DATA IN THIS EXERCISE

+++++

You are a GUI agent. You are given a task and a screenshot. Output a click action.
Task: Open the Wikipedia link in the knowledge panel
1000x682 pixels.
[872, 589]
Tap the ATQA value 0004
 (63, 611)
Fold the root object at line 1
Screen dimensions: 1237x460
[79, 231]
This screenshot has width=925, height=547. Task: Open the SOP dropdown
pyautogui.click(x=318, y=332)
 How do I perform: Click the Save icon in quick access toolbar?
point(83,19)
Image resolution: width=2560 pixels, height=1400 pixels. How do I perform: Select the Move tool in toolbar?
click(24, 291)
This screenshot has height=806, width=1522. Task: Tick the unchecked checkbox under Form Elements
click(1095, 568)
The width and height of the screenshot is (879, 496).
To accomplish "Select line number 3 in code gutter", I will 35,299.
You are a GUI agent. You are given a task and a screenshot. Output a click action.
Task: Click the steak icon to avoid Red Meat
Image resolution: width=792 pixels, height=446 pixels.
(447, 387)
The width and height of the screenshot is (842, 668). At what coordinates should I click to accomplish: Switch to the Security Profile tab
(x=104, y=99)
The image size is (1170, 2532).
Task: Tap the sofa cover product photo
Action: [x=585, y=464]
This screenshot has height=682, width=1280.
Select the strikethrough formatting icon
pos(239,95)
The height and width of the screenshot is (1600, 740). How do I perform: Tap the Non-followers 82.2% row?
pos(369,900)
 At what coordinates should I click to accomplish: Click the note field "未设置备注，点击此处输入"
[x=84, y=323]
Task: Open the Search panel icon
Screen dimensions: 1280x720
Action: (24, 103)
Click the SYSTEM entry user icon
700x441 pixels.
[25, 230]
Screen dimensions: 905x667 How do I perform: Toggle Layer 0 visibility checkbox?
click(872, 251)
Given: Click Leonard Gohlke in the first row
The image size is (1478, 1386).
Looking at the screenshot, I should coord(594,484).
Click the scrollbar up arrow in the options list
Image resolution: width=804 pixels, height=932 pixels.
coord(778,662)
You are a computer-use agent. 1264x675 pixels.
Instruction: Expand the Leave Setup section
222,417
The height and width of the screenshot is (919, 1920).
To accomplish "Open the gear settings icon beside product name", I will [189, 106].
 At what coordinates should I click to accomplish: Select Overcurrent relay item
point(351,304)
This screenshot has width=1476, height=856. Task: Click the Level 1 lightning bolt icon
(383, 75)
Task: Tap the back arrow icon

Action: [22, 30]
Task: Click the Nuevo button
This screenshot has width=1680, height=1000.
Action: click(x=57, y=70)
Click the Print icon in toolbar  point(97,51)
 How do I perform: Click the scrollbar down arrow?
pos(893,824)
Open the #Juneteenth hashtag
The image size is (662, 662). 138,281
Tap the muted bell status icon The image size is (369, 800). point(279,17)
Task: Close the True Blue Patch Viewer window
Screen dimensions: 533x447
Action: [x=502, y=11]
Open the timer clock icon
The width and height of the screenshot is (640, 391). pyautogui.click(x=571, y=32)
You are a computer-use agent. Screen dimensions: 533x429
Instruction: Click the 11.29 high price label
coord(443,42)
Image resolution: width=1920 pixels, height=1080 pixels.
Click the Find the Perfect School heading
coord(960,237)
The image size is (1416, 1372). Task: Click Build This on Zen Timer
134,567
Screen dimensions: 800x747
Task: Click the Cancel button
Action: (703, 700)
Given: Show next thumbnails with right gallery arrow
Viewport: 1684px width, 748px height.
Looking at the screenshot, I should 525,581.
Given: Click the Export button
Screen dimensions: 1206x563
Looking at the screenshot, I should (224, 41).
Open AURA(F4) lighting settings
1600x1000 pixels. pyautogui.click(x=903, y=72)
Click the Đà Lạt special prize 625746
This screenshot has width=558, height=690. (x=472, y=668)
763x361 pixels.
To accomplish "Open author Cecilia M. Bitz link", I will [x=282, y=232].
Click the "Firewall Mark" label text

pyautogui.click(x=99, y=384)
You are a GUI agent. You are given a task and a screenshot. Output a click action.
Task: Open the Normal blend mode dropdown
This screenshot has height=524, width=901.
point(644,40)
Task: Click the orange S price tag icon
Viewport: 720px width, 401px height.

+++++

TASK DETAILS
Without altering a single character, write out every record above.

RESPONSE TO THE EXERCISE
You are a GUI agent. You are given a task and a screenshot. Output a click action.
Task: Open the Wikipedia link in the knowledge panel
1000x682 pixels.
[872, 589]
Tap the ATQA value 0004
 (63, 611)
Fold the root object at line 1
Screen dimensions: 1237x460
[79, 231]
This screenshot has width=925, height=547. Task: Open the SOP dropdown
pyautogui.click(x=318, y=332)
 How do I perform: Click the Save icon in quick access toolbar?
point(83,19)
Image resolution: width=2560 pixels, height=1400 pixels. How do I perform: Select the Move tool in toolbar?
click(24, 291)
This screenshot has height=806, width=1522. Task: Tick the unchecked checkbox under Form Elements
click(1095, 568)
The width and height of the screenshot is (879, 496).
To accomplish "Select line number 3 in code gutter", I will 35,299.
You are a GUI agent. You are given a task and a screenshot. Output a click action.
Task: Click the steak icon to avoid Red Meat
Image resolution: width=792 pixels, height=446 pixels.
(447, 387)
The width and height of the screenshot is (842, 668). At what coordinates should I click to accomplish: Switch to the Security Profile tab
(x=104, y=99)
The image size is (1170, 2532).
Task: Tap the sofa cover product photo
Action: [x=585, y=464]
This screenshot has height=682, width=1280.
Select the strikethrough formatting icon
pos(239,95)
The height and width of the screenshot is (1600, 740). How do I perform: Tap the Non-followers 82.2% row?
pos(369,900)
 At what coordinates should I click to accomplish: Click the note field "未设置备注，点击此处输入"
[x=84, y=323]
Task: Open the Search panel icon
Screen dimensions: 1280x720
Action: (24, 103)
Click the SYSTEM entry user icon
700x441 pixels.
[25, 230]
Screen dimensions: 905x667 How do I perform: Toggle Layer 0 visibility checkbox?
click(872, 251)
Given: Click Leonard Gohlke in the first row
The image size is (1478, 1386).
Looking at the screenshot, I should coord(594,484).
Click the scrollbar up arrow in the options list
Image resolution: width=804 pixels, height=932 pixels.
coord(778,662)
You are a computer-use agent. 1264x675 pixels.
Instruction: Expand the Leave Setup section
222,417
The height and width of the screenshot is (919, 1920).
To accomplish "Open the gear settings icon beside product name", I will [189, 106].
 At what coordinates should I click to accomplish: Select Overcurrent relay item
point(351,304)
This screenshot has width=1476, height=856. Task: Click the Level 1 lightning bolt icon
(383, 75)
Task: Tap the back arrow icon

Action: [22, 30]
Task: Click the Nuevo button
This screenshot has width=1680, height=1000.
Action: click(x=57, y=70)
Click the Print icon in toolbar  point(97,51)
 How do I perform: Click the scrollbar down arrow?
pos(893,824)
Open the #Juneteenth hashtag
The image size is (662, 662). 138,281
Tap the muted bell status icon The image size is (369, 800). point(279,17)
Task: Close the True Blue Patch Viewer window
Screen dimensions: 533x447
Action: [x=502, y=11]
Open the timer clock icon
The width and height of the screenshot is (640, 391). pyautogui.click(x=571, y=32)
You are a computer-use agent. Screen dimensions: 533x429
Instruction: Click the 11.29 high price label
coord(443,42)
Image resolution: width=1920 pixels, height=1080 pixels.
Click the Find the Perfect School heading
coord(960,237)
The image size is (1416, 1372). Task: Click Build This on Zen Timer
134,567
Screen dimensions: 800x747
Task: Click the Cancel button
Action: (703, 700)
Given: Show next thumbnails with right gallery arrow
Viewport: 1684px width, 748px height.
Looking at the screenshot, I should 525,581.
Given: Click the Export button
Screen dimensions: 1206x563
Looking at the screenshot, I should (224, 41).
Open AURA(F4) lighting settings
1600x1000 pixels. pyautogui.click(x=903, y=72)
Click the Đà Lạt special prize 625746
This screenshot has width=558, height=690. (x=472, y=668)
763x361 pixels.
To accomplish "Open author Cecilia M. Bitz link", I will [x=282, y=232].
Click the "Firewall Mark" label text

pyautogui.click(x=99, y=384)
You are a GUI agent. You are given a task and a screenshot. Output a click action.
Task: Open the Normal blend mode dropdown
This screenshot has height=524, width=901.
point(644,40)
Task: Click the orange S price tag icon
Viewport: 720px width, 401px height.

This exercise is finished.